Partout, dans toutes les activités des humains, malgré cette thésaurisation sur le stockage de tout ce qui se produit au quotidien, par trillions de trillions de marchandises de tous genres, partout la dimension du vide grignote plus de terrain à la fois dans l’espace et dans le temps. Cette structure du vide ressemble à une espèce de vortex, à une sorte de trou de verre, qui au lieu de courber l’espace-temps, le plonge dans des trous noirs multiples qui avalent les heures, les jours et les années tout en réduisant les espaces à des dimensions d’écrans de tailles variables et de visibilités de plus en plus floues tendant vers l’opaque. 

Dans ce schéma, l’homme dit moderne, lourd et alourdi par tout ce qu’il accumule et qu’il doit porter voire traîner comme un calvaire, non seulement il est éreinté parce qu’il a épuisé toutes ses ressources à la fois naturelles, physiques, psychologiques, mentales et spirituelles, mais il est vidé de toute sa substance d’humain capable de résister à sa propre chute dans un chaos qu’il a créé de toutes pièces. Il y saute mains liées et pieds joints ne pouvant amorcer aucun autre mouvement ni action en dehors d’une plongée sans précédent dans un vide hostile sans la moindre réactivité, perdant jusqu’à ce réflexe primal de s’accrocher à des cordes imaginaires ou des filets de protection même illusoires. Il tombe. Et il contemple sa chute dans le vide. Hébété. Hagard. Inconscient. Anesthésié. Lobotomisé. Tel un automate détraqué. Comme un pantin disloqué. Il chute et il ne touche pas le sol. La gravité l’aspire dans ses tourbillons invisibles alors que la gravitation l’expulse hors orbite. Il devient un résidu cosmique aussi insignifiant que ce grain de poussière en perdition dans l’immensité des galaxies. Mais une poussière avec un ego. Un résidu doté d’une forme de conscience larvaire et surdimensionnée. 

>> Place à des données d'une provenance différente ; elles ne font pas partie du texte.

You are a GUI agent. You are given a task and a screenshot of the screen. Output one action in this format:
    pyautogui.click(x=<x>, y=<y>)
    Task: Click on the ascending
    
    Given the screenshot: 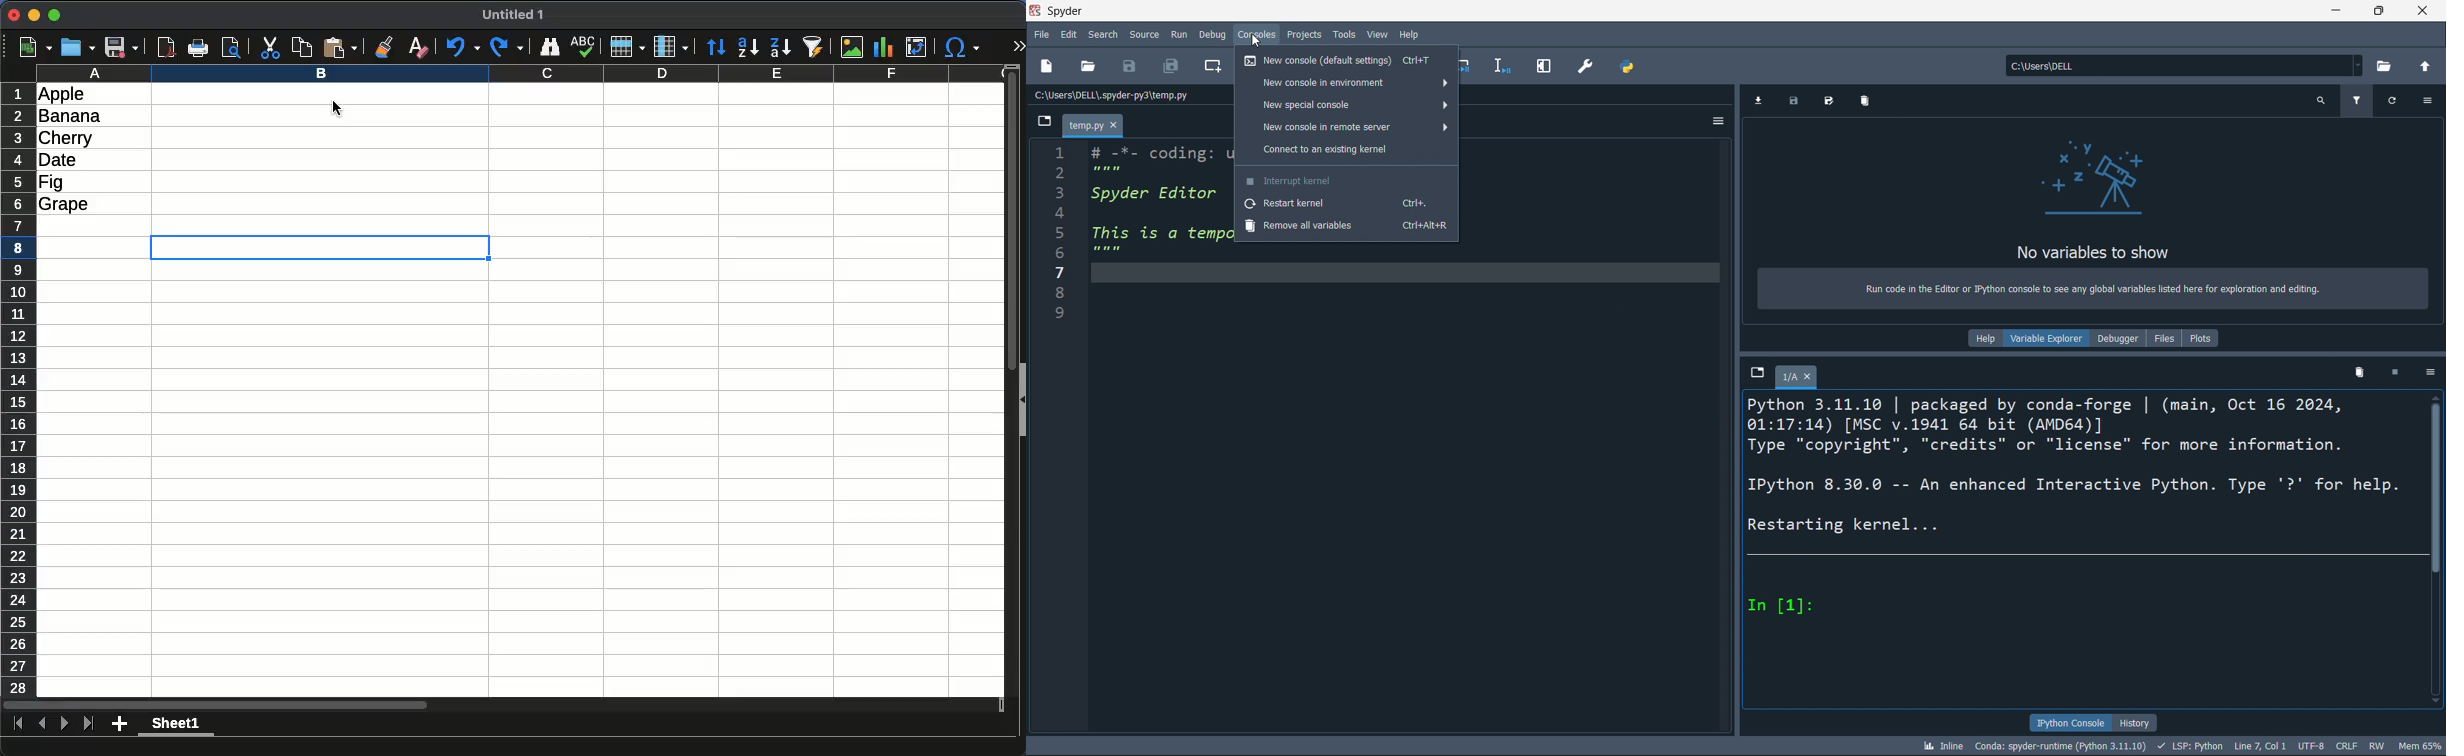 What is the action you would take?
    pyautogui.click(x=748, y=48)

Cette même conscience qui fait sentir à cette entité en chute libre qu’elle dépend du vide même qu’elle incarne. Autrement dit, plus elle tombe, plus elle se vide de toute substance. Plus elle se désagrège plus le vide qui l’aspire grandit. Dans ce processus, c’est justement l’ouverture de la structure complexe du vide qui rend la chute de l’homme interminable. Car plus cette particule non élémentaire s’enfonce dans le vide, plus l’espace et le temps se décontractent éloignant du même coup ce corps désormais étranger de son point de départ et a fortiori de son point de chute hypothétique et désormais inconcevable, puisqu’il n’obéit plus à aucune norme établie dans cette géométrie invariable qui épouse une seule et unique ligne droite, avec un début, mais sans fin aucune. Cela rappelle exactement le voyage qu’effectue une onde cosmique que l’on suppose déclenchée par l’éclat du big bang vers le supposé versant opposé de l’univers, qui, lui, poursuit inexorablement son extension vers nulle part. Vers ce point cosmique indéterminé qui peut tout aussi point avoir pris naissance dans ce que la physique moderne nomme le temps de Planck. C’est-à-dire, l’avant instant zéro. C’est-à-dire avant la notion même du temps. C’est-à-dire hors de toute temporalité quantifiable aussi quantique puisse-t-elle prétendre être.